== GIVEN PASSAGE ==

It is the lowest since the Carter Centre began leading the Guinea Worm Eradication Programme in 1986.

Back then, an estimated 3.5 million cases were reported each year in 21 countries in Africa and Asia.

“Each of these cases is a human being with a family and a life,” said Adam Weiss, director of the Guinea Worm Eradication Programme.

“These aren’t just numbers, these are people. This is why tens of thousands of volunteers, technical advisers, and staff are working in thousands of villages to find and contain the last cases of this miserable disease and show people how to wipe it out once and for all.”

Guinea worm, polio and yaws are three diseases currently targeted for eradication by the World Health Asseembly resolutions. Only smallpox has been successfully eradicated across the world.

Last year, 17 cases of Guinea worm were reported in Chad, 10 in South Sudan and one in Angola.

No report was recorded in Ethiopia, which had 15 cases in 2017.

Mali has not reported any case since 2015. A lack of cases over a long stretch indicates transmission has been interrupted, but Mali is still considered endemic because for two reasons: few infections in domestic dogs and cats, and large areas that remain inaccessible to health workers due to insecurity, according to the Carter Centre.

===
== RECORDS SUPPLIED ==

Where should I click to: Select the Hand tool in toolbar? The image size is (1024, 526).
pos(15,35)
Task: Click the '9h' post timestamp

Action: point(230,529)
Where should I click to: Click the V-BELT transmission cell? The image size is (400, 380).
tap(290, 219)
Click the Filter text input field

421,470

===

REQUIRED WORK.
• a. Write out the Guinea worm passage starting with "Last year, 17" and going on through "cases in 2017.".
• b. According to the Guinea worm passage, how many cases of Guinea worm were reported in Chad last year?
• c. Summarize the Guinea worm passage in two sentences.

TASK-BY-TASK ANSWERS.
• a.
Last year, 17 cases of Guinea worm were reported in Chad, 10 in South Sudan and one in Angola.

No report was recorded in Ethiopia, which had 15 cases in 2017.

• b. Seventeen cases were reported in Chad.

• c. When the Carter Centre began leading the Guinea Worm Eradication Programme in 1986, an estimated 3.5 million cases were reported each year in 21 countries, but last year there were 17 cases in Chad, 10 in South Sudan, one in Angola and none in Ethiopia. Mali has reported no cases since 2015 but is still considered endemic because of a few infections in domestic dogs and cats and large areas that insecurity keeps out of health workers' reach.